4.3.4. Molecular Volume Calculations

The molecular volumes were calculated using the freely accessible program Molinspiration [22]. The program calculates the molecular volumes using a group-based contribution method.

5. Conclusions

In this study, a total of 290 diffusion coefficients were experimentally determined from the lag times of the various substances during permeation through PLA. From this, 38 activation energies of diffusion were calculated. The diffusion coefficients D_P as well as the activation energies of diffusion E_A correlate well with the molecular volume V of the permeants. The pre-exponential factors D₀ also correlate with the E_A. If other molecules are following such correlations, the D_P and E_A of other substances in PLA can be predicted from the V. The data are used to establish the diffusion modeling parameters for PLA. These modeling parameters can now be used to predict both the permeation of organic substances through PLA and the migration of monomers, additives, or other substances from PLA. The D_P determined in this study are actual diffusion coefficients.
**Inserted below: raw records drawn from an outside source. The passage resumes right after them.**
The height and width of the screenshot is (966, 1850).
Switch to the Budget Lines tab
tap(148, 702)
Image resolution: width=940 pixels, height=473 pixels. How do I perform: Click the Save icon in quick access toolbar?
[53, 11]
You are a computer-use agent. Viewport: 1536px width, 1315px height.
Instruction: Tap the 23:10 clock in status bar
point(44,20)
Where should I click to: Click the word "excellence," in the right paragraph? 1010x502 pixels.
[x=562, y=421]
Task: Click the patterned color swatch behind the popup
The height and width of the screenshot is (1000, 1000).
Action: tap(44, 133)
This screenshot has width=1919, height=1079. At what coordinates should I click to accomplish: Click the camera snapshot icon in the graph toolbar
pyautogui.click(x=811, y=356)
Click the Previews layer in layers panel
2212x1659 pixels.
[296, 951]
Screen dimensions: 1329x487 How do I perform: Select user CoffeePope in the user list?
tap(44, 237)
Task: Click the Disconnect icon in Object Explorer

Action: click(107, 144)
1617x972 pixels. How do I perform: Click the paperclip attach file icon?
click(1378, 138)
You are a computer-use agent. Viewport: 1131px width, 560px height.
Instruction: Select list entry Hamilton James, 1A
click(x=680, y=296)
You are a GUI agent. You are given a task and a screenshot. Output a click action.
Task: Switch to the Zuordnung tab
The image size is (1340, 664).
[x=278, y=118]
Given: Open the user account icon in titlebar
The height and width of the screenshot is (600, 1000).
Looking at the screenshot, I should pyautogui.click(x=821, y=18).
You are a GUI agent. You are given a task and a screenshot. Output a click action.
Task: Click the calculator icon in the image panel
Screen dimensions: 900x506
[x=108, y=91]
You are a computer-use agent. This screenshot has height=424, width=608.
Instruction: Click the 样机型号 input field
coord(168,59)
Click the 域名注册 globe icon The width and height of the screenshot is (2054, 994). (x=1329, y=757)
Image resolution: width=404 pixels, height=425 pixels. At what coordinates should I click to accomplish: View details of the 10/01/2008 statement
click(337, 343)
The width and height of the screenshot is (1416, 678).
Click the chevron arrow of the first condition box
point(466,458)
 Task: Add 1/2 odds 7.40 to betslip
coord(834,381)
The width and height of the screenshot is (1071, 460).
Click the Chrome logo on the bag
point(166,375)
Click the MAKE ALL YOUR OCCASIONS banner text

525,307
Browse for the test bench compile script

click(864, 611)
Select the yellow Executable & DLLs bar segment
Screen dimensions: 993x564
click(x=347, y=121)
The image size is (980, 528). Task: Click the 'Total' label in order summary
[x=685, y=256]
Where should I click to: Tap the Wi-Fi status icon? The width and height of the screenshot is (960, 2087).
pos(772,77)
However, in migration studies, which are usually carried out in food simulants, other effects such as swelling of the packaging surface may occur, which increase diffusion and thus migration [8,23,24]. In real foods, however, such swelling effects occur less frequently.

Furthermore, the prediction of migration using diffusion modeling should always be overestimated [11,25]. The overestimation factor in D_P predicted from Equation (1) and the modeling parameters in Table 5 are 1.3 on average (median 1.0). The D_P are therefore predicted very well from the diffusion parameters a to d and Equation (1). This is shown in the log–log plot (Figure 3), which shows a slope near 1 and where the correlation line runs almost completely through the origin. At the same time, however, this means that almost half of the D_P underestimate the migration or permeation. To achieve a slight overestimation, the molecule size can be virtually reduced to predict higher diffusion coefficients. Based on the experimental data, a 30% molecular size reduction appears sufficient as a worst-case scenario. This reduction of the molecular volume by 30% results in a mean overestimation factor of 9.2 (median 4.6). In practice, this appears to be a good overestimation factor for predicting the D_P with a sufficient overestimation of the actual migration. This means the overestimation factor in migration is about 3, because the diffusion coefficient correlates with the square root of the migration.